Chapter 3 Living donor makes life-saving decision
That’s when life delivered Casey Czerpak, whose friend Sara Bernstein grew up with Barbara's son Sam.
"They're all great," Casey said. "You kinda aspire to have a family like that."
She barely knew Barbara, but had been following her journey through her son and daughter's social media posts about her recovery. When Barbara was released from the hospital after COVID, Casey celebrated the milestone.
"My wife and I actually popped a bottle of champagne in celebration just to cheers her actually making it home against all odds," she said.
The two of them actually met Barbara at a family wedding.
Casey said she followed the Gould family on social media.
"So you get to sort of watch their life, even though you're not directly involved in it," Casey said. "It's easy to see these are huge years for them and it would be heartbreaking to miss, not only for Barbara, but for Sam and Rebecca."

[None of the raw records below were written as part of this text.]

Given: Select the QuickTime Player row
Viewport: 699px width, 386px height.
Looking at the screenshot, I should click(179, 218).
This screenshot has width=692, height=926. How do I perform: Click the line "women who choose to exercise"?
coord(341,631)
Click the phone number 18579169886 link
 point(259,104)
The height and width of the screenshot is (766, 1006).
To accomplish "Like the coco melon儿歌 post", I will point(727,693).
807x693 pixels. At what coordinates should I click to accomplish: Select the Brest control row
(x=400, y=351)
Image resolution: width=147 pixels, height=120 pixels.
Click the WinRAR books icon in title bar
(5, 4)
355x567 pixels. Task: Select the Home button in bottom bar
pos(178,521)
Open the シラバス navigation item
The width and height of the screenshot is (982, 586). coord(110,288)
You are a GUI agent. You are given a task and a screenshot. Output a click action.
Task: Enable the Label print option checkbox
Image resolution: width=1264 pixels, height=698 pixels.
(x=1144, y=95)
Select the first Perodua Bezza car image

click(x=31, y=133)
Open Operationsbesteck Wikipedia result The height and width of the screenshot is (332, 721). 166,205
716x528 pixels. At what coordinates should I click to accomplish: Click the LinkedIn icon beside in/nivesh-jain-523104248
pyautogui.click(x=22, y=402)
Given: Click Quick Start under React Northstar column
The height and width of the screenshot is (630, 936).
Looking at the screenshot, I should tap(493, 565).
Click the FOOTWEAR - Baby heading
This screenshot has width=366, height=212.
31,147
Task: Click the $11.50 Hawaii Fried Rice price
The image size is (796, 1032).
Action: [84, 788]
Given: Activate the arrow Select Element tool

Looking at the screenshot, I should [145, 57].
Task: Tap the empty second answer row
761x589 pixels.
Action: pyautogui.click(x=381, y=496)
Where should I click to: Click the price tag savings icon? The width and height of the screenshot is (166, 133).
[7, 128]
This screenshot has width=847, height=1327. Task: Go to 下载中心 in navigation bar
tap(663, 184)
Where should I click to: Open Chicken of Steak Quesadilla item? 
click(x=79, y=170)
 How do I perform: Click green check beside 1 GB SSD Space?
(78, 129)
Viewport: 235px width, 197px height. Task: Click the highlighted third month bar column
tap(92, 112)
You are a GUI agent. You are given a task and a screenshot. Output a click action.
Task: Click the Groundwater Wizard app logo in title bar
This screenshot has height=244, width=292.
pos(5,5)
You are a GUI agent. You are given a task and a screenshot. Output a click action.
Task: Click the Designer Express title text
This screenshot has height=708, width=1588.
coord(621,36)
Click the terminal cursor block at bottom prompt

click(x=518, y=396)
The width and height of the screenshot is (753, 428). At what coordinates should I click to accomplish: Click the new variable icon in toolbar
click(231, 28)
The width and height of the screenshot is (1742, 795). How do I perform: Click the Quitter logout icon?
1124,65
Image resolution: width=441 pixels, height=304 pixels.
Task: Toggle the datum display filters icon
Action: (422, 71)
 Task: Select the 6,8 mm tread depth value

Then she remembered seeing a message from Sam. Rebecca had started a post on CaringBridge to tell her mom's story and to search for a matching donor that her mother desperately needed.
"It said Barbara's in liver failure and needs a liver and if you're interested click on this link," Casey said.
She messaged Rebecca asking her more questions about the process. Rebecca sent her information and a link to the UCHealth page.
"To be honest with you, I -- this whole process has kinda been a no-brainer," Casey said. "And I understand that that might not be the normal thought process for this. I have something that somebody else needs that, why wouldn't I? Why wouldn't I help?"
Casey would like to believe anyone would make the lifesaving decision to give up 65% of their liver to someone hanging onto hope.
"The right lobe of my liver is going to go to Barbara," Casey said before the surgery. "Her whole liver gets removed – she gets my right lobe – and then that will fully regenerate within a 12-week period. So it will completely go back to its normal size."
"It's very little sacrifice for me in my opinion that could potentially save a life," Casey said. "Literally a lifesaver. You're saving my life. And it's hard to take that in. It's hard to say those words."
Chapter 4 The recovery
The surgery took seven hours. Their livers will take months to fully regenerate.
Casey, who happens to be a mountain climber, recognized the mountain Barbara needed to climb.
"And a big thing with climbing mountains is false summits," Casey said. "Where you think that's the top and you get up there and you realize – oh no, it's over there."
Casey hopes this is the true summit for Barbara and her family – now, if they can safely return down the mountain.
"She’s got a rough road ahead of her. I mean having a liver transplant – a major operation. Probably the biggest operation someone can undergo," said Burton, Barbara's doctor. "She’s going to have to recover from that. But I have no doubts that she’ll do fine, and three months later she's going to be doing everything she wants to do."
Barbara said she now works hard at always finding something beautiful around her.
"That's a lesson I learned early on with this, just to see the beauty," she said. "You know my mother always loved bare trees against a winter sky, and she would point them out and the designs of the branches against the sky, and I used to think I don't really like winter skies and bare branches, but I do now."
The thin line – between desperation and hope. Three years into this journey, Barbara and her family prefer to sit in the latter. It just feels better there. It always has.
"At least in Judaism there's a saying, 'To save a life is saving the whole world,' and I believe that," Barbara said. "That's awesome."
Chapter 5 Leaving the hospital
Barbara was released from UCHealth Tuesday afternoon. As is customary when transplant patients are discharged from the hospital, Barbara rang "Betty's Bell."
> Watch the video below as she read the plaque that sits above the victory bell. "As I embark on my transplant journey, I ring this bell once to honor my daughter, twice to celebrate my strength and three times to encourage those who follow in my footsteps."
Barbara rang the bell with a smile and to cheers and applause from her family and hospital staff.